This latest demand for even more social engineering in our education system comes in the wake of a report by Labour MP David Lammy. He has discovered that white middle-class children from the south of England dominate entrance to Oxbridge. More than a hundred MPs have backed his call for Oxford and Cambridge to recruit more students from disadvantaged and under-represented backgrounds.

How could any rational person be against a fair entrance system for our universities? The country needs to maximise the potential of its young people, not least for the success of our economy. Is dumbing down university entry requirements for the disadvantaged, however, the way forward? I fear not.
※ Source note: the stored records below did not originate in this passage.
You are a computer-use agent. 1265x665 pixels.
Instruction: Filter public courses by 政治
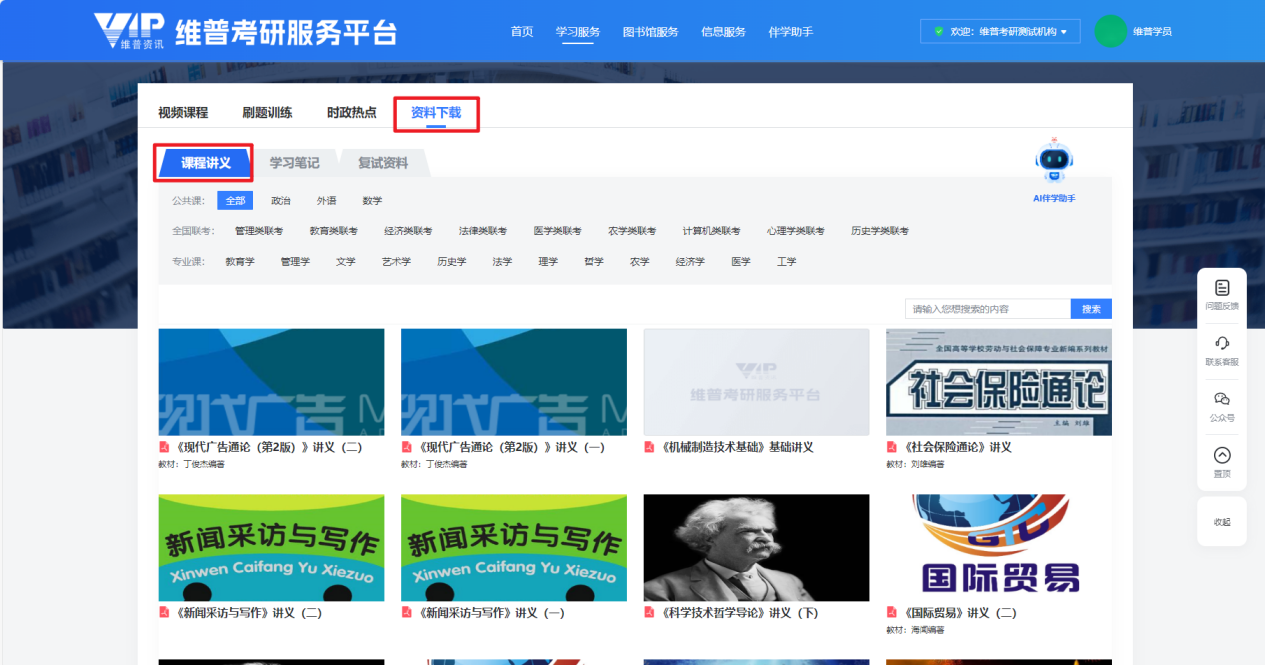click(281, 201)
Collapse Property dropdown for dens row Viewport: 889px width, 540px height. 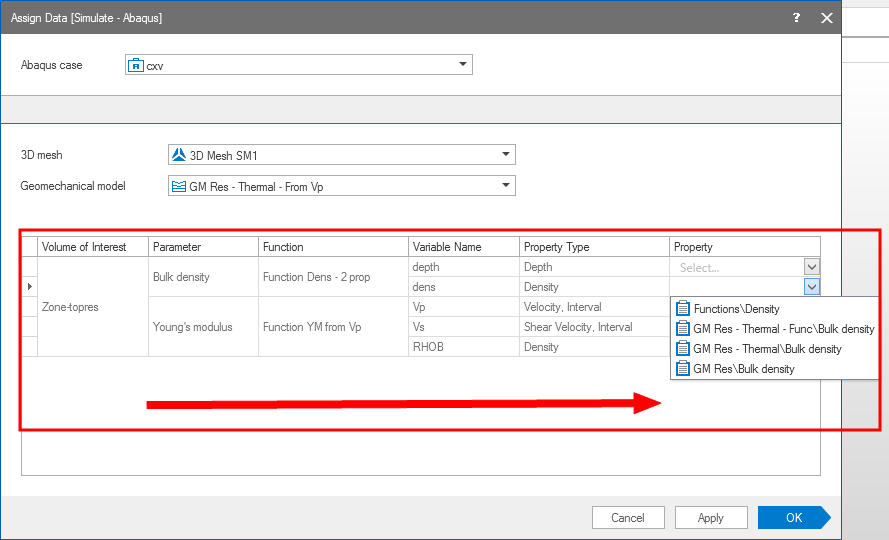click(812, 287)
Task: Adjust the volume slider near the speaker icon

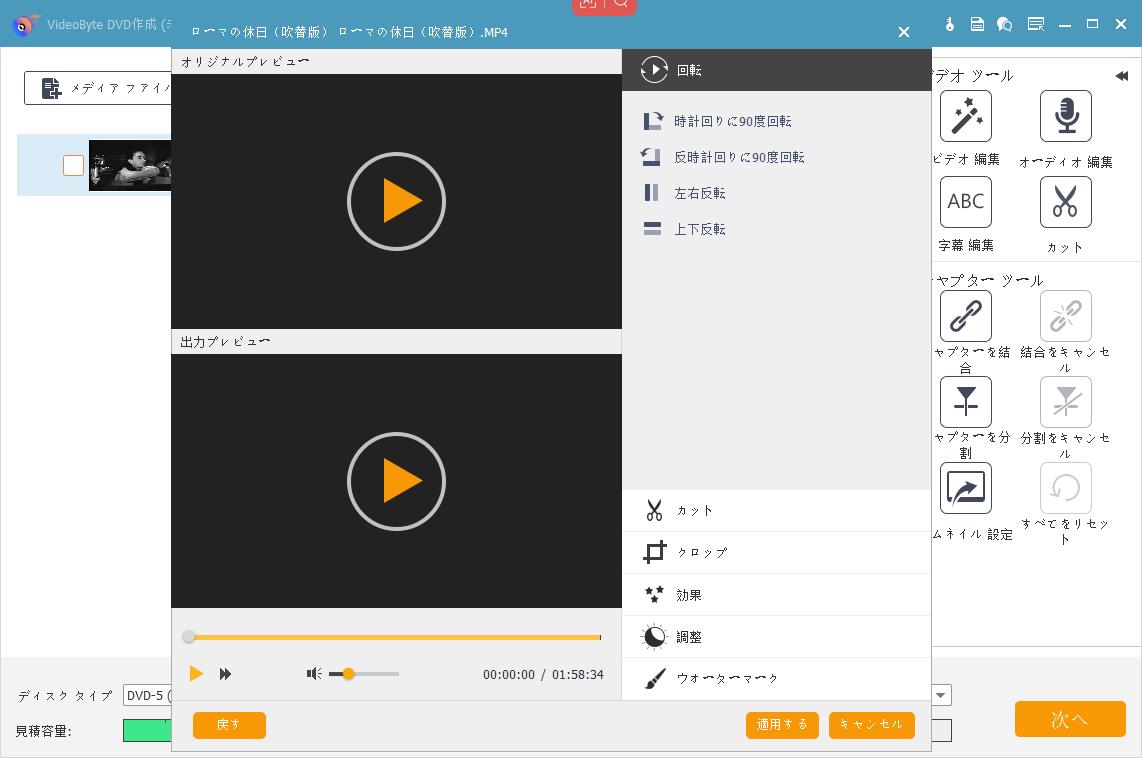Action: [x=349, y=674]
With the demise of AS-level exams, university admission offers are increasingly dependent on GCSE results. Since a ‘good’ pass in maths can now be achieved with just 15 per cent of the marks, there is very little room for lowering grades. Indeed, it could be argued that universities should be expecting higher grades from applicants. After all, the level of GCSE maths is about the level of what is taught in primary school in parts of the Asia-Pacific, as the BBC discovered when it sent a team to South Korea last year.

Equally remarkable is the OECD’s finding that disadvantaged pupils in Shanghai, the bottom 10 per cent in socio-economic terms, achieve more highly at the age of 15 than the top 20 per cent in the UK. In other words, the sons and daughters of shopfloor workers in Shanghai outperform most of the kids at our top schools, including the private ones.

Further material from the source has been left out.